Cool Solution - Ceph Storage with UCS

aulpts · July 15, 2019, 11:43am

Introduction

Ceph is a massively scalable, open source, distributed storage system. It is composed of an object store, block store, and a distributed file system. Ceph allows the operation of high-available, highly scalable storage-clusters with no single-point of failure. It is designed to store data with a defined replication-level across multiple storage-nodes over a TCP/IP-network. Ceph is able to scale into exabyte-levels and guarantee that data is stored in a redundant, resilient way even if complete storage-nodes become inoperative.
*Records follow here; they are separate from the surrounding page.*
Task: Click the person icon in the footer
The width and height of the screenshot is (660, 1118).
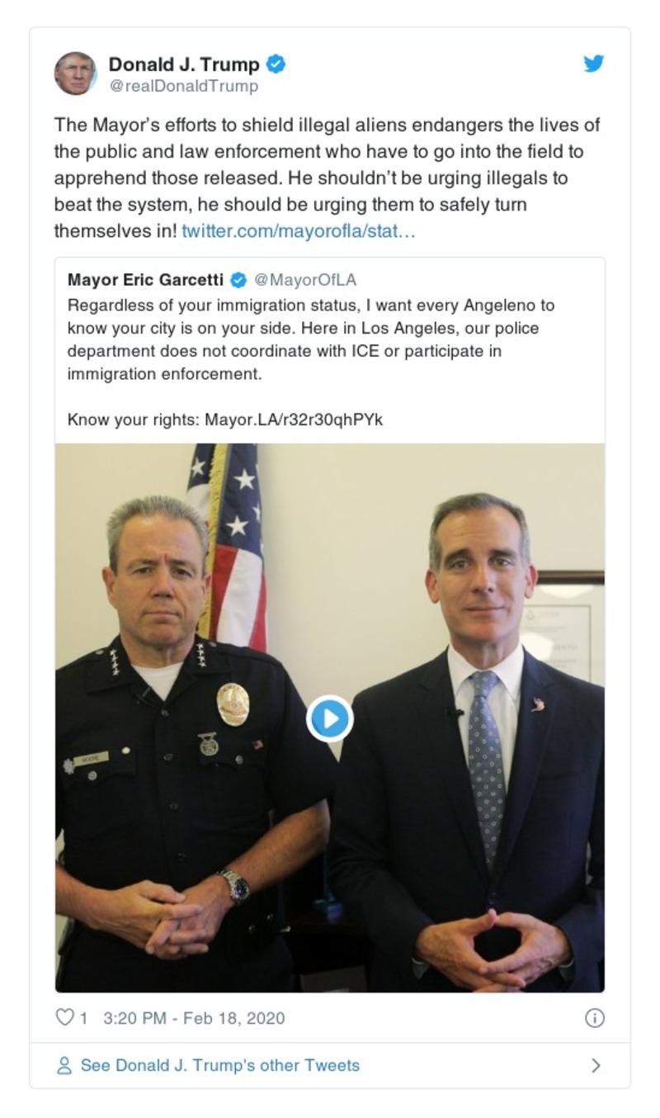Action: [64, 1065]
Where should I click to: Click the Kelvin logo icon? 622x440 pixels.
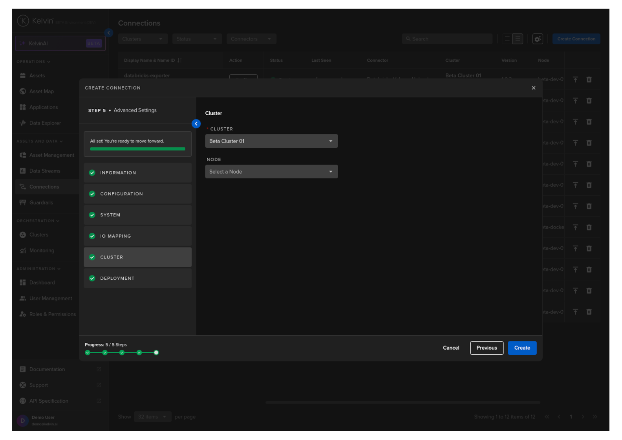23,21
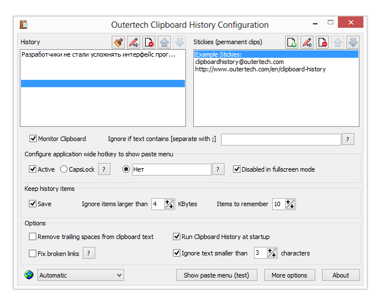This screenshot has height=303, width=381.
Task: Toggle the Monitor Clipboard checkbox
Action: [33, 139]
Before you begin installing ceph, it is highly recommended reading the intro (http://docs.ceph.com/docs/master/start/intro/) and dig deeper into the documentation (http://docs.ceph.com/docs/jewel/rados/) to gather a better understanding of ceph. The following wording is used in this article:

node: a single server that runs ceph-services
object: a chunk of data, ceph uses to achieve redundancy over TCP/IP-networks.
mon: a server that works as a monitor for the ceph-cluster
mds: a server that handles the needed metadata for the cephfs-filesystem
osd: a device ceph uses to store objects, typically a single hard-disk-drive
journal: a device for write-caching

This article covers the installation and integration of Ceph Luminous in UCS-4.4 as well as the integration of cephfs - a distributed-filesystem based on ceph - on all 3 nodes.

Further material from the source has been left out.